Coverage Control of Mobile Sensors for Adaptive Search of Unknown Number of TargetsWe present a multiscale adaptive search algorithm for efficiently searching an unknown number of stationary targets using a team of multiple mobile sensors. We first derive a Spectral Multiscale Coverage (SMC) control law for a Dubins vehicle model. Given a search prior, the SMC control gives rise to uniform coverage dynamics for the mobile sensors such that the amount of time spent observing a region is proportional to finding a target in it. In order to make the search robust to sensor uncertainties and Automatic Target Detection algorithm errors (i.e. false alarm, missed detections), we combine the SMC control with decision and estimation theoretic techniques.
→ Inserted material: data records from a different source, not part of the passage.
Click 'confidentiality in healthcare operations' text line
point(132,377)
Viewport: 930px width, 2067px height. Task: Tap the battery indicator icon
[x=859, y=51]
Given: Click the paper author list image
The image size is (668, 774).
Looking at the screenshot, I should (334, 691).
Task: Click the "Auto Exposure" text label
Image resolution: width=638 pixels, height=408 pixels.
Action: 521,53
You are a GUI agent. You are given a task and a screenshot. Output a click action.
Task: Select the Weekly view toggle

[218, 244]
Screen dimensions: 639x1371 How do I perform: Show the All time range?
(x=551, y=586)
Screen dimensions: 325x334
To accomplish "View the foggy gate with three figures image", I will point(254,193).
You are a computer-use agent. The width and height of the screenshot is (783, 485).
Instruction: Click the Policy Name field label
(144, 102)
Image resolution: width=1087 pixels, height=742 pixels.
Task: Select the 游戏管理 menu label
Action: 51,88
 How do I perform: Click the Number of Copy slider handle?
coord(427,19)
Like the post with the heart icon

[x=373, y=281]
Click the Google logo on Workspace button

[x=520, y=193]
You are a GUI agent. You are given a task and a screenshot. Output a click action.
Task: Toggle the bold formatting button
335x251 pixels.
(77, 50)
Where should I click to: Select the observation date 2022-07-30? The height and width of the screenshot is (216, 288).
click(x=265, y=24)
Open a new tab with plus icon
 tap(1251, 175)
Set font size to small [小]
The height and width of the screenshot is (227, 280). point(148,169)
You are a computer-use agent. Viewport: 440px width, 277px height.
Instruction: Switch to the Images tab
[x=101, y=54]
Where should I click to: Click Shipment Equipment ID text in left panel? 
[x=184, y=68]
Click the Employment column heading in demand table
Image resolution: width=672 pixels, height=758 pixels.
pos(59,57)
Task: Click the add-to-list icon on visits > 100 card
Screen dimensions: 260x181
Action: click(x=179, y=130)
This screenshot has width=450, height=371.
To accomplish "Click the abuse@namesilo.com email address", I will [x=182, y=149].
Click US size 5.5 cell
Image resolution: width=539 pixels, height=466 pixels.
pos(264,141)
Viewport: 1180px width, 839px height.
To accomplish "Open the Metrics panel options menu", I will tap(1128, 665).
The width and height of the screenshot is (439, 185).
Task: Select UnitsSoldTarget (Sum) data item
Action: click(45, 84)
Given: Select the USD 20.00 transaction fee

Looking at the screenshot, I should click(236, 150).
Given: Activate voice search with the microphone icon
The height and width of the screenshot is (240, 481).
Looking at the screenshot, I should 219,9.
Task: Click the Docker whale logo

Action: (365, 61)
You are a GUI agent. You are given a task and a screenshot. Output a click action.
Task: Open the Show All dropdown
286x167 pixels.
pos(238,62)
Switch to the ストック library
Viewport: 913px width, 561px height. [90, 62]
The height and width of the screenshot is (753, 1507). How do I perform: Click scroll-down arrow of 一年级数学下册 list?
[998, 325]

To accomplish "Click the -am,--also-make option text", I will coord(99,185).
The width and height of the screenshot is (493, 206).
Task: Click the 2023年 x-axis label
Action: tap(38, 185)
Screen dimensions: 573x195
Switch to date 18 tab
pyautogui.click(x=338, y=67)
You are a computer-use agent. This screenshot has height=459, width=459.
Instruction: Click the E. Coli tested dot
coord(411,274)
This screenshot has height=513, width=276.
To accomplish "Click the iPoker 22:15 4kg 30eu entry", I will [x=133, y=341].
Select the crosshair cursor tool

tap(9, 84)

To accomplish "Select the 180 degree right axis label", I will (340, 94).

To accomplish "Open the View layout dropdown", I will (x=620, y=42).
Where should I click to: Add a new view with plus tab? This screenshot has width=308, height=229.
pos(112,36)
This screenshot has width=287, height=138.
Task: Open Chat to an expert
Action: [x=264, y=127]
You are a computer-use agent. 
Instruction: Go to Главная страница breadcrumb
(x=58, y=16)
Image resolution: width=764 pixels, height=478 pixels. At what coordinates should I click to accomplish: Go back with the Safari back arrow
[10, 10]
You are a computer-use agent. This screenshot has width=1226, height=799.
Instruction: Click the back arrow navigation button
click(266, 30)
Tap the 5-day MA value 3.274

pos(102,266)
As new targets are discovered we use the Sequential Ratio Probability Test and Recursive Least Squares estimation to quantify the current uncertainty in target detection and location, respectively. This uncertainty is used to update the search prior so as to balance exploitation (reduce uncertainty in state of already discovered potential targets) and exploration (discover new targets). We demonstrate this adaptive search methodology in a high fidelity simulation environment and show an improved performance over lawnmower type search.